In Baku, rich nations discovered that their efforts to finance climate programs elsewhere were not enough for developing countries
By David Fickling
You can think of the depressing outcome of the COP29 climate conference in Azerbaijan last weekend as a diplomatic echo of the outcome of the US election three weeks earlier.
In the US, progressives found themselves hemmed in by a surprisingly strong coalition of both traditional Republicans and a faction of working-class and non-white supporters whom they saw, perhaps naively, as their natural allies. At the United Nations climate conference in Baku, rich nations discovered that efforts to cut their own emissions and fund climate programs elsewhere on the planet were not enough for developing countries most at risk from global warming. planet.
Both situations are strong examples of one ambitious policy. Since the 19th century, conservatives propelled themselves into the electorate by arguing that their policies were the best way to achieve the wealth and independence that working-class voters sought. Those who oppose climate action are making a similar pitch to low- and middle-income nations: Environmentalism is a protectionist conspiracy to keep already poor nations poor. Only the fossil fuels they can provide the growth one needs to become rich. But rich nations will never be able to do enough to repay the debt that has been incurred.
It is a strong argument because there is a grain of truth in it. Consider the 86 countries that the World Bank considers to be “high income”. After the traditional colonial powers of Europe, Japan, North America and Oceania and their immediate neighbors in the Caribbean and Eastern Europe, they are all oil exporters.
Thanks to oil, the Arabian peninsula—a region that has been barely governable in the 13 centuries since the death of the Prophet Muhammad—now has the diplomatic clout to make or break climate policies. For countries still climbing the development ladder, the rapid growth of China and India (which together burn 70% of the world’s coal) looks like an attractive advertisement for a similar fossil-burning path to wealth.
In this context, world summits often boil down to calls for which side is most likely to bolster those countries at the bottom of the pile. Rich, climate-conscious countries must accept that they have lost this argument.
Take a look at the bargain made to boost the $100 billion a year pledged in 2009 at Copenhagen for climate change to $300 billion a year by 2035. The amount is insignificant compared to the trillions needed, especially when you consider how small the new funding is. In particular, it fails to compete with the allure of money that minerals offer.
Gabon, a Central African member of the Organization of the Petroleum Exporting Countries, is a case in point. With 2.5 million people, it often receives as much foreign direct investment as the Democratic Republic of Congo, home to more than 100 million. Another example is Guyana, the fastest growing nation in the world. Last year it received more foreign direct investment (FDI) than Taiwan or the Philippines and twice as much as the entire Caribbean.
Of the $31.3 billion in FDI that went to the 45 least developed countries in 2023, more than a third went to seven countries – Chad, Mauritania, Mozambique, Senegal, Sudan, Uganda and Tanzania – that are implementing or constructing projects oil export.
So what can rich nations offer as a substitute?
The advantage of oil is that oil fields and terminals borrow money and earn export revenues in US dollars, against the currency crises that plague poor countries.
If you were using greenbacks in 2021 to finance a wind farm outside Cairo, you’d be in trouble this year when the Egyptian pound fell by about a third of its value. There is little prospect that consumers will be able to pay high enough electricity bills to cover the interest payments.
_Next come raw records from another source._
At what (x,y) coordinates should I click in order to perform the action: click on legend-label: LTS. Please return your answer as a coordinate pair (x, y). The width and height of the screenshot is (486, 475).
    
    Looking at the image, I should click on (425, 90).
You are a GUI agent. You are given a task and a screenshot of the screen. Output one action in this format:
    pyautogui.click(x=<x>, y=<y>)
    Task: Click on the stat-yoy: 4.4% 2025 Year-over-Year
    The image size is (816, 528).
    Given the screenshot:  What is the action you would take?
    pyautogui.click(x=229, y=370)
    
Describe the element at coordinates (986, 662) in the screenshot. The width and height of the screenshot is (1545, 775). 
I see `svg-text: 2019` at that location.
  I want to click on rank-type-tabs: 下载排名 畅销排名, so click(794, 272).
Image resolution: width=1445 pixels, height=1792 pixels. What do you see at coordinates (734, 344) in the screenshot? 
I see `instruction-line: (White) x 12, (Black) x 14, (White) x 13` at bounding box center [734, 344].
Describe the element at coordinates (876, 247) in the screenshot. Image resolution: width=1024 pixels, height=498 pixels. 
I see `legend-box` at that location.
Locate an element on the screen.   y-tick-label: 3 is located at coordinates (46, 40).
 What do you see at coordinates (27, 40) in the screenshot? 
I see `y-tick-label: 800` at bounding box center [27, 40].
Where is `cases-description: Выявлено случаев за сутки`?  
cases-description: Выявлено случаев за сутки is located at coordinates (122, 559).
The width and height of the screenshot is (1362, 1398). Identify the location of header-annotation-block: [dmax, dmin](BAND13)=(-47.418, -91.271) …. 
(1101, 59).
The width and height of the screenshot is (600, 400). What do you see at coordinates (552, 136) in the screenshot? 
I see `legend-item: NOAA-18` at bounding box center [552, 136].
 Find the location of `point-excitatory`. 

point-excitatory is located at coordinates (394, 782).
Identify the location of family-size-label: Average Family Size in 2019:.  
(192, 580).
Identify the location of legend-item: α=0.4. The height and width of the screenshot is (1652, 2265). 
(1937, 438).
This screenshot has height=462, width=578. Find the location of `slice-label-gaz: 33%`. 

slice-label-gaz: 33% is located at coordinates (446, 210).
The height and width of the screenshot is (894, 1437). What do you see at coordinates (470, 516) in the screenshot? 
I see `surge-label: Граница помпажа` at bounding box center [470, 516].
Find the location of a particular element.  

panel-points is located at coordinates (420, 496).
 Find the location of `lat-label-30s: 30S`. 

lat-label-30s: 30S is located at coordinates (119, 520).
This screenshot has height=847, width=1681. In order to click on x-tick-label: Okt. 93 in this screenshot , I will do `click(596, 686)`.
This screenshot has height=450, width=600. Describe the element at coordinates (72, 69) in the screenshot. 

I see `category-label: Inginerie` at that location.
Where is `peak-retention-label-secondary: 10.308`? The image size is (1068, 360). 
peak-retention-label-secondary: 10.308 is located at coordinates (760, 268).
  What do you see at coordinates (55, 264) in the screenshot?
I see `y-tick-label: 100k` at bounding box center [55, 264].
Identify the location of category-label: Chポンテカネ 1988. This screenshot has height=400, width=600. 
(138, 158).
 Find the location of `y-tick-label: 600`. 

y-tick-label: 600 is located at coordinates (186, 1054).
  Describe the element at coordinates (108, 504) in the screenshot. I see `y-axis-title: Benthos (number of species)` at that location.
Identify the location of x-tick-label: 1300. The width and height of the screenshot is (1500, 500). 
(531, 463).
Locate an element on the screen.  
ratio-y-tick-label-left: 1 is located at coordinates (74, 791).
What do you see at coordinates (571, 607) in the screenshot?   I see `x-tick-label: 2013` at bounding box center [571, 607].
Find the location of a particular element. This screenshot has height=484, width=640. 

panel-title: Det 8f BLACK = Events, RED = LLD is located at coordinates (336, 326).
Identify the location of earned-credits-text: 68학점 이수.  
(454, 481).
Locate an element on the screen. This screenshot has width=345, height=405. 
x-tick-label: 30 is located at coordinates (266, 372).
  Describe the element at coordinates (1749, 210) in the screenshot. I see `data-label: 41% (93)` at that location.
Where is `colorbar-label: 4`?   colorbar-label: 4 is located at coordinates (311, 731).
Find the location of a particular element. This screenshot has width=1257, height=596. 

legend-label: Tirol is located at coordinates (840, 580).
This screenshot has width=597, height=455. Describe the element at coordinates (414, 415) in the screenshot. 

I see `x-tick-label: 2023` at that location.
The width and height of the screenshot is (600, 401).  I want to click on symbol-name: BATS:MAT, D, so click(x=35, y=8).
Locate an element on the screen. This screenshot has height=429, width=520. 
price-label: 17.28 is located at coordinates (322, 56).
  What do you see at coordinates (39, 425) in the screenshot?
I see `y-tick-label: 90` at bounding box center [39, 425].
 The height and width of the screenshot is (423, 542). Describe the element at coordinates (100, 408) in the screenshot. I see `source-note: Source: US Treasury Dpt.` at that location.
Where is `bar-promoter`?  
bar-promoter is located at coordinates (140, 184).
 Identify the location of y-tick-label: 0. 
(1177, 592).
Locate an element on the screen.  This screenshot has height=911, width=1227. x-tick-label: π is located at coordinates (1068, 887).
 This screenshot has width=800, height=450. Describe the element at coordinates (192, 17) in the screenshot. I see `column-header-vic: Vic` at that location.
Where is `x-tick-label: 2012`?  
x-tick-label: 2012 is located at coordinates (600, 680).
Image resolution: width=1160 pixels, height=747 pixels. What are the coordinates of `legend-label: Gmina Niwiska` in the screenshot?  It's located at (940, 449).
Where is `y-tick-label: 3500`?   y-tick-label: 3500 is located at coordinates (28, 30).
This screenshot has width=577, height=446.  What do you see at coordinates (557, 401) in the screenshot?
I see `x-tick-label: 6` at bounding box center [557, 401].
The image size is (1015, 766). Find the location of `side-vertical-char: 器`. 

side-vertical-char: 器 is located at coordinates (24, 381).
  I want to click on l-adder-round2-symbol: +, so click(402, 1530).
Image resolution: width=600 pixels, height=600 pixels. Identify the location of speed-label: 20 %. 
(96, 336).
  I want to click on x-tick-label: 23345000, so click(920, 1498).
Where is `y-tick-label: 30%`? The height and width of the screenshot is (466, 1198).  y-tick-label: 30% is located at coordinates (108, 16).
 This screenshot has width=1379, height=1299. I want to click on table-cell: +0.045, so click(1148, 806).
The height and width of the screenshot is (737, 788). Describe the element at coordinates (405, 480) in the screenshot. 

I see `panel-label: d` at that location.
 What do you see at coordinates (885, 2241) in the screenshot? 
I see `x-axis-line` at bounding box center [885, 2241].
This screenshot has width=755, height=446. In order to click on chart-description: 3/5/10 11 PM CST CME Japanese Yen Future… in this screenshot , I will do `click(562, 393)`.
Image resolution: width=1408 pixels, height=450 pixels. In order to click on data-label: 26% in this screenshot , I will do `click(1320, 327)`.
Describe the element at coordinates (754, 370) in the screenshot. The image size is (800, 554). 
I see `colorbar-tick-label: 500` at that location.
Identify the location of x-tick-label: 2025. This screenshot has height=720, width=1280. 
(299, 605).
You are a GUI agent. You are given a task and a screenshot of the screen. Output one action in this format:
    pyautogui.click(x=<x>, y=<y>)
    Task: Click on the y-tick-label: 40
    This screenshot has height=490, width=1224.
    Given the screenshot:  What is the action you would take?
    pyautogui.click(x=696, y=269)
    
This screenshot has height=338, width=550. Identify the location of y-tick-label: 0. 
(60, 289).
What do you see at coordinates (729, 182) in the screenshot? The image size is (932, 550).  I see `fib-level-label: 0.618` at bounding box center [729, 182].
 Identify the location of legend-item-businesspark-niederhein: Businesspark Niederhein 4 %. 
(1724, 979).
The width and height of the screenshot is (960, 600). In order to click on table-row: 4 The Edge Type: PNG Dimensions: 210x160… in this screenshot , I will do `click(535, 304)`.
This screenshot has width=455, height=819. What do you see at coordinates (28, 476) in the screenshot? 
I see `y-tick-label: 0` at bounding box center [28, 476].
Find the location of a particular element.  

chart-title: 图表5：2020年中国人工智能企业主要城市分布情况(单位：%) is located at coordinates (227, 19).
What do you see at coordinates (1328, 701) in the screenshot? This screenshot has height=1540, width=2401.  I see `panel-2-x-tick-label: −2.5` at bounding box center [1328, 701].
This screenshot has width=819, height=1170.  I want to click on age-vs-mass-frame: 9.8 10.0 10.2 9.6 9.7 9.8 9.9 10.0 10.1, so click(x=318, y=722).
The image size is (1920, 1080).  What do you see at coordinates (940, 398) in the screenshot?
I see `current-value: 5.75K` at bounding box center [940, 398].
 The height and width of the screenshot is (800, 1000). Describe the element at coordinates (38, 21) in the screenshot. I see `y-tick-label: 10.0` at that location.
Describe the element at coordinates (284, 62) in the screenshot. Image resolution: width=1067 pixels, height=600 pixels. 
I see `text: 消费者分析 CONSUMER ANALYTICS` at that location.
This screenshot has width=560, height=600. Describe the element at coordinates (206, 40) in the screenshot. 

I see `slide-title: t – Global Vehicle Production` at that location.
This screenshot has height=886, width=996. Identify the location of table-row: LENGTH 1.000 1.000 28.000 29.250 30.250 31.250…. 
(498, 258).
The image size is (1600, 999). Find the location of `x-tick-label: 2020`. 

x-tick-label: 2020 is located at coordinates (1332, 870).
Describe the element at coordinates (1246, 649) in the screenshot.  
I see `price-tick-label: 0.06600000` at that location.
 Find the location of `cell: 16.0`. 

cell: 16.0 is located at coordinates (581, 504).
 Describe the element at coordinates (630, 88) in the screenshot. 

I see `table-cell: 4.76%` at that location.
The best answer is for rich nations to recognize that climate change really is a crisis and act accordingly. A $650 billion 2021 issuance of the International Monetary Fund’s Special Drawing Rights — an obscure quasi-currency known mostly only to central bankers — has played a decisive but unheralded role in protecting poor countries against damage from Covid-19. About $69 billion of that total is now given to climate finance.
What is needed is a much larger program for poor countries to buy the vast number of solar panels, batteries and wind turbines that the world can produce. These funds may not perform well in the strictest financial sense. However, the benefit to the world if every country can industrialize and become rich on the back of clean energy would be much greater.
*David Fickling is a Bloomberg Opinion columnist covering climate change and energy. Previously, he worked for Bloomberg News, the Wall Street Journal and the Financial Times.